Monsieur Picard était un des oracles du temps.

Firmin me conduisit chez monsieur Picard. Monsieur Picard me reçut dans une bibliothèque garnie de toutes les éditions de ses œuvres et ornée de son buste. Il prit mon manuscrit, me donna rendez-vous à huit jours, et nous congédia.

Au bout de huit jours, heure pour heure, je me présentai à la porte de monsieur Picard. Monsieur Picard m’attendait évidemment ; il me reçut avec le sourire de Rigobert dans Maison à vendre.
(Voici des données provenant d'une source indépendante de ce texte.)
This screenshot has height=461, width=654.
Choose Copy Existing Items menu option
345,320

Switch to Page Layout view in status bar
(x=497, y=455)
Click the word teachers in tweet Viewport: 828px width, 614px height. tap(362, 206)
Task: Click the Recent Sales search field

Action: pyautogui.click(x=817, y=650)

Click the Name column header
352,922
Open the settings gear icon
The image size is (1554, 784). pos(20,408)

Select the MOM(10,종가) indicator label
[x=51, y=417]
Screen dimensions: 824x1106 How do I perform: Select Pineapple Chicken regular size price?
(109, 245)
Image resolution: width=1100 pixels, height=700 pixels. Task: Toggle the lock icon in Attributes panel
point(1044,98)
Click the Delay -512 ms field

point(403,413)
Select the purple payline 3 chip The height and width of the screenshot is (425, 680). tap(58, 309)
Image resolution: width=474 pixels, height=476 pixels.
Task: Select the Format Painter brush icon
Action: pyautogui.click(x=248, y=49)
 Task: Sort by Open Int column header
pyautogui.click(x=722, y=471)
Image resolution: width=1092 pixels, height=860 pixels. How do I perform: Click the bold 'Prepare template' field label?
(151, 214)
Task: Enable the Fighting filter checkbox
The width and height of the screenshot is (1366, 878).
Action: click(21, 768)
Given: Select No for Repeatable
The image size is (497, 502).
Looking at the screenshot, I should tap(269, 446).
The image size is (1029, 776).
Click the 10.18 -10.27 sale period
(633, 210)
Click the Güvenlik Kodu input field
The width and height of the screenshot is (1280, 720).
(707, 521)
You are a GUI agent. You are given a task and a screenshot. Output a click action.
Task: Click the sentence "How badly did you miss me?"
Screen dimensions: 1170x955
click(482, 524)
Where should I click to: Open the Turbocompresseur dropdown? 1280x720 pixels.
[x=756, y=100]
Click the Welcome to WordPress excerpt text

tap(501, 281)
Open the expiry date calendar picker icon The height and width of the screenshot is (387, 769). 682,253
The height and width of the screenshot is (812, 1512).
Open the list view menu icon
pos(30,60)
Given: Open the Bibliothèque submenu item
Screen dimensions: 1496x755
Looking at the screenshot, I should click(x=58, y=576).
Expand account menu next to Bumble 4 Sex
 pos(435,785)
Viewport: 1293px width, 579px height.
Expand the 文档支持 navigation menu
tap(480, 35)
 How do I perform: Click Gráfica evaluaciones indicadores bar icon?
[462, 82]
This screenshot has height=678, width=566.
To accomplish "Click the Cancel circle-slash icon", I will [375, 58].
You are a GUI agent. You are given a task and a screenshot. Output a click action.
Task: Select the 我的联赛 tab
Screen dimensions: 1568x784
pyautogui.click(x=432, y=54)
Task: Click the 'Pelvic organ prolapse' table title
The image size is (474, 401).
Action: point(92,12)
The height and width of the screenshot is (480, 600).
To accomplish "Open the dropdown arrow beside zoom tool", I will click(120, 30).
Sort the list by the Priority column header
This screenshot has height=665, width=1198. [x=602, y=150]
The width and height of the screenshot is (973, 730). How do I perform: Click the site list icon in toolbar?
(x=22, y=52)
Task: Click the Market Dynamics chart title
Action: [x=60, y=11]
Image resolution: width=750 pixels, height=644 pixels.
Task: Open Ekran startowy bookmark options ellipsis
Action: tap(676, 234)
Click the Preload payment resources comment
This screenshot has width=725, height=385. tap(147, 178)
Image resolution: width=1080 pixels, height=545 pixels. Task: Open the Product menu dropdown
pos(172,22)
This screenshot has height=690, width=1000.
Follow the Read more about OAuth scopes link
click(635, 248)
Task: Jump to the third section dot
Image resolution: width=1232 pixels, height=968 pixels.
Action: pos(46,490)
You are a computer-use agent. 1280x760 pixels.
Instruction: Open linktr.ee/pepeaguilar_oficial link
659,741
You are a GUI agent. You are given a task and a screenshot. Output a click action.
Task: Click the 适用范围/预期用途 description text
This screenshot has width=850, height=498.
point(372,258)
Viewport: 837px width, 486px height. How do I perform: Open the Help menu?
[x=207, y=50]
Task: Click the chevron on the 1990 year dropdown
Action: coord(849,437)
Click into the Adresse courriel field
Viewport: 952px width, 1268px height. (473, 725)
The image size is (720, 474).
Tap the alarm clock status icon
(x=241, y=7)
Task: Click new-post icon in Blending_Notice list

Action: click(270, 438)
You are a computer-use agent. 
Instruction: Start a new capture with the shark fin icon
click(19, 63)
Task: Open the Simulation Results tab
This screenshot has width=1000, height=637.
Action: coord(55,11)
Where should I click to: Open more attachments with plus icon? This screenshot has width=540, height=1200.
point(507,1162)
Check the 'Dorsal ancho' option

— Monsieur, me dit-il en me tendant mon manuscrit proprement roulé, avez-vous quelque moyen d’existence ?

Le début n’était pas encourageant.

— Oui, monsieur, répondis-je ; j’ai une petite place chez monsieur le duc d’Orléans.

— Eh bien ! mon enfant, fit-il en me mettant affectueusement mon rouleau entre les deux mains et en me prenant les mains du même coup, allez à votre bureau.

Et, enchanté d’avoir fait un mot, il se frotta les mains en m’indiquant du geste que l’audience était terminée.

Je n’en devais pas moins un remerciement à Nodier. Je me présentai à l’Arsenal. Nodier me reçut, comme il recevait, avec un sourire aussi… Mais il y a sourire et sourire, comme dit Molière.